Administer Empiric Broad-Spectrum Antibiotics when a Patient may be in Septic Shock
William R. Burns III MD
Sepsis is a state of physiologic derangement attributed to either known or suspected infection (Table 160.1). When accompanied by organ dysfunction and/or hypoperfusion, the condition is termed severe sepsis. Septic shock is diagnosed if severe sepsis and hypotension persist in spite of fluid resuscitation. Despitenumerous attempts to minimize the morbidity and mortality associated with these conditions, the proper administration of empiric, broad-spectrum antimicrobials is one of the few interventions to have demonstrated utility.
What to Do
Once severe sepsis or septic shock is recognized, resuscitative measures should be initiated immediately, if not already under way. Efficient delivery of broad-spectrum antimicrobial therapy is a treatment of critical importance. Potential sources of infection, common pathogens, patient risk factors, and local resistance patterns should be considered to determine the ideal drugs for first-line administration.
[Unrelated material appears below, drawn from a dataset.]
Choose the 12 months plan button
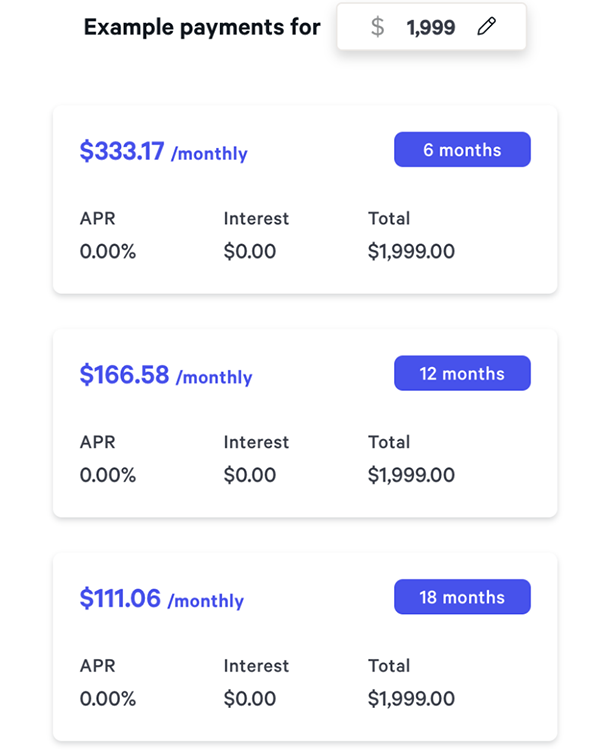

These should almost always include broad bacterial coverage (Gram-positives, Gram-negatives, and anaerobes), may often be directed at resistant Gram-positives such as methicillin-resistant Staphylococcus aureus (MRSA) and/or vancomycin-resistant enterococci (VRE), and may occasionally target virulent Gram-negative bacilli and/or fungi. In patients with severe sepsis, the use of an antipseudomonal penicillin (such as piperacillin/tazobactam), a fourth-generation cephalosporin (such as cefepime), or a carbapenem (such as meropenem) is recommended; alternatively, an antipseudomonal fluoroquinolone (such as ciprofloxacin) in addition to metronidazole is suitable for those with a beta-lactam allergy. The use of vancomycin (for MRSA coverage) or linezolid (for VRE coverage), aminoglycosides (for extended Gramnegative coverage), and fluconazole (for antifungal coverage) is often indicated for patients experiencing septic shock or specific cases of severe sepsis.